» **Problem requirements**:
Would you output, exactly as written, the line with "Image resolution: width=600" and all lines after it to the end of the data below, and no others?

» **Recorded information**:
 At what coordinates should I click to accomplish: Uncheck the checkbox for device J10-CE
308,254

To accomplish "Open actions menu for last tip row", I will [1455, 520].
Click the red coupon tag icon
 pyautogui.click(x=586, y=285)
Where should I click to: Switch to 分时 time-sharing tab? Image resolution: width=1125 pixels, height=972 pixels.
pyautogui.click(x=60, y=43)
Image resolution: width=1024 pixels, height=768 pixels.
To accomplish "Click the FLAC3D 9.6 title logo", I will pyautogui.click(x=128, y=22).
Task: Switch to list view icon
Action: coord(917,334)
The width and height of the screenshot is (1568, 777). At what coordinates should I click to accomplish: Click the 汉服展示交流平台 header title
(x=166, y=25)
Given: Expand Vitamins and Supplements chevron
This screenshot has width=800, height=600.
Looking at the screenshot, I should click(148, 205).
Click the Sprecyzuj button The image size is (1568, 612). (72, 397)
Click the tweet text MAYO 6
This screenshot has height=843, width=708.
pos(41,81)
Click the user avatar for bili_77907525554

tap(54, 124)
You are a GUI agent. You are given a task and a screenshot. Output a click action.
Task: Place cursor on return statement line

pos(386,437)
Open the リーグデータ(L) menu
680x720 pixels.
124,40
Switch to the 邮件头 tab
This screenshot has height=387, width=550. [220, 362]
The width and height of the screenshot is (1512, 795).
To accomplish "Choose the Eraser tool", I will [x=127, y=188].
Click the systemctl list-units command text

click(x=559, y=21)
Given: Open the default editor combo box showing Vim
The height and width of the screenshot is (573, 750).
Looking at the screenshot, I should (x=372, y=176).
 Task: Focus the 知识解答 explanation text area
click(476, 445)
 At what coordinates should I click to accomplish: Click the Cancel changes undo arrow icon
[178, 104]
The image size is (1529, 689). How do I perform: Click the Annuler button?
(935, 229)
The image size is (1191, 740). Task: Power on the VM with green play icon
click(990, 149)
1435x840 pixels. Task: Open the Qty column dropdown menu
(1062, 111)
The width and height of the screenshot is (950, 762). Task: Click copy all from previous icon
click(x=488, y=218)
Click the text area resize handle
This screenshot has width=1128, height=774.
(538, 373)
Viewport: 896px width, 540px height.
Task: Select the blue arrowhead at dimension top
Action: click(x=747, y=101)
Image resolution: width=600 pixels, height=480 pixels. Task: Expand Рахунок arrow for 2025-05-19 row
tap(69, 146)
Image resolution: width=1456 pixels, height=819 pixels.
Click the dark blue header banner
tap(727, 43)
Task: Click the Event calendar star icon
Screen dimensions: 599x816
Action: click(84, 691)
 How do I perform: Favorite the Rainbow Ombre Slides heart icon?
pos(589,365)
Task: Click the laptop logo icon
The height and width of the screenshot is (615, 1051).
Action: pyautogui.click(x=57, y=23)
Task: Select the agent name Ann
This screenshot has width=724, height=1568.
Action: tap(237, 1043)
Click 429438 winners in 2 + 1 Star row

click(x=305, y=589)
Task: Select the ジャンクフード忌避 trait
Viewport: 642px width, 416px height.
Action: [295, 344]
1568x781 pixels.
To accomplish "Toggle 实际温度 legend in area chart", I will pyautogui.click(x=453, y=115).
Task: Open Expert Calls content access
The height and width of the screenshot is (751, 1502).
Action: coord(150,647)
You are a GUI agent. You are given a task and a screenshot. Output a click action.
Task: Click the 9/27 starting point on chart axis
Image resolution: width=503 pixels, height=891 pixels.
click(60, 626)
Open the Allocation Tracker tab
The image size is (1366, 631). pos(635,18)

» **Exercise answer**:
Image resolution: width=600 pixels, height=480 pixels. Task: Expand Рахунок arrow for 2025-05-19 row
tap(69, 146)
Image resolution: width=1456 pixels, height=819 pixels.
Click the dark blue header banner
tap(727, 43)
Task: Click the Event calendar star icon
Screen dimensions: 599x816
Action: click(84, 691)
 How do I perform: Favorite the Rainbow Ombre Slides heart icon?
pos(589,365)
Task: Click the laptop logo icon
The height and width of the screenshot is (615, 1051).
Action: pyautogui.click(x=57, y=23)
Task: Select the agent name Ann
This screenshot has width=724, height=1568.
Action: tap(237, 1043)
Click 429438 winners in 2 + 1 Star row

click(x=305, y=589)
Task: Select the ジャンクフード忌避 trait
Viewport: 642px width, 416px height.
Action: [295, 344]
1568x781 pixels.
To accomplish "Toggle 实际温度 legend in area chart", I will pyautogui.click(x=453, y=115).
Task: Open Expert Calls content access
The height and width of the screenshot is (751, 1502).
Action: coord(150,647)
You are a GUI agent. You are given a task and a screenshot. Output a click action.
Task: Click the 9/27 starting point on chart axis
Image resolution: width=503 pixels, height=891 pixels.
click(60, 626)
Open the Allocation Tracker tab
The image size is (1366, 631). pos(635,18)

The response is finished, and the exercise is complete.